I didn’t understand gardens until my daughter was born. My mother and father had both been gardeners, and my grandparents all around, on all sides. Motivated by beauty and an escape from poverty, my entire lineage has had their hands in the soil. Although I appreciated surreptitious raspberries taken from the back of Gran’s wee plot, enthusiasm for the dirty endeavour generally escaped me. But then, I gave birth. I recognized what it felt like to welcome living things into being, and I could not stop.
I began by planting fruit trees, hoping that they would feed my child into adulthood. I also began by sprinkling wildflower seeds in the lawn and just waiting for the bouquets to emerge (they never materialized).
It was shortly thereafter, when my mother died, that I truly understood my garden. It was May, but I remember little of that summer, or the few after that. What I do remember is a montage of plunging my arms into the soil, using mud and leaves to patch the great, gaping loss that had torn through me. I remember so slowly realizing that even in the face of death, I could usher things to life. I could surrender to the cycle; I could participate in it. I could destroy slugs and pull buttercups by their roots. I learned that everything has a time to die.

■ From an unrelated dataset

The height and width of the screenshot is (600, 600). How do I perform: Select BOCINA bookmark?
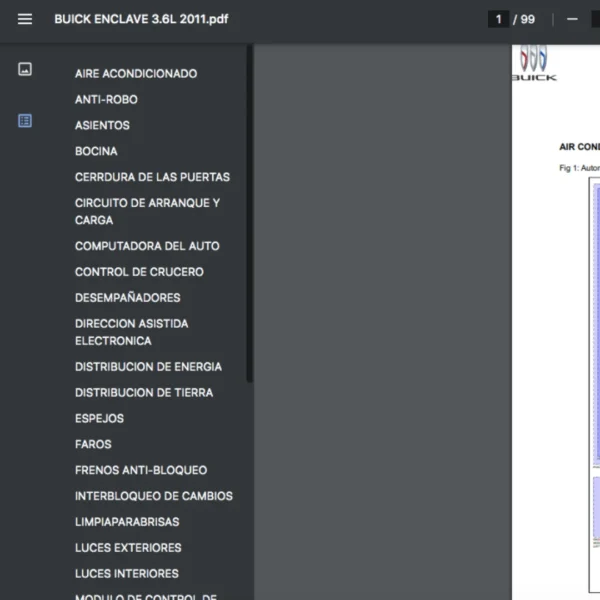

And if I had watched at the doorway while my two most precious people had passed through – my daughter into life and my mother into death – I could also try to map out the route they took, in tiny rows of carrots and tangles of Wisteria. Every one of us has, at some point, searched for reason amidst chaos – in religious text, astrology, self-help books. I had dirt beneath my nails and close encounters with a hundred thousand growing things all around me, grasses and hoverflies. I could use them to divine some meaningful patterns, I could craft a sense of order and purpose, even on a minuscule scale.

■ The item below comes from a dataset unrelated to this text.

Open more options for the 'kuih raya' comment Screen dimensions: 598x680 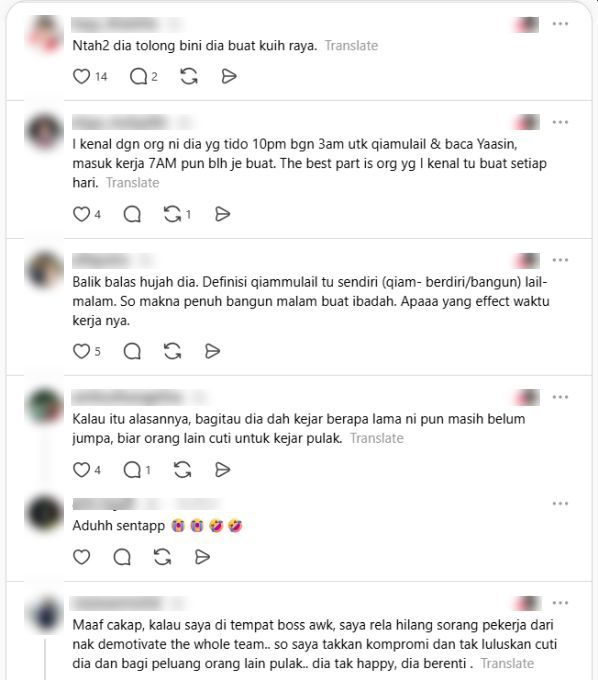click(560, 24)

Over the last 13 years, my garden has grown, and where some things have flourished, others have faded away. It keeps a few secrets – the falling-down fence and chains of blackberry struggling for domination hide the most fragrant roses you could imagine, and some honeysuckle besides. It is untidy and it is romantic, in the broadest sense of the world.
I have returned to this garden after a two year absence. It is still my favourite salve for restlessness, confusion. I really feel like I am making magic, when I am out there – wresting control and being overcome, resurrecting plants I thought were lost, getting drunk on the smell of springtime (there is nothing more intoxicating).
This year, for the first time, I am recognizing that this land does not truly belong to me – this is unceded K’omox territory, and my ownership, my order, is a beautiful illusion. The relationship I have with the land is a gift (albeit one that comes at the expense of others), and “my” garden is as temporary as I am.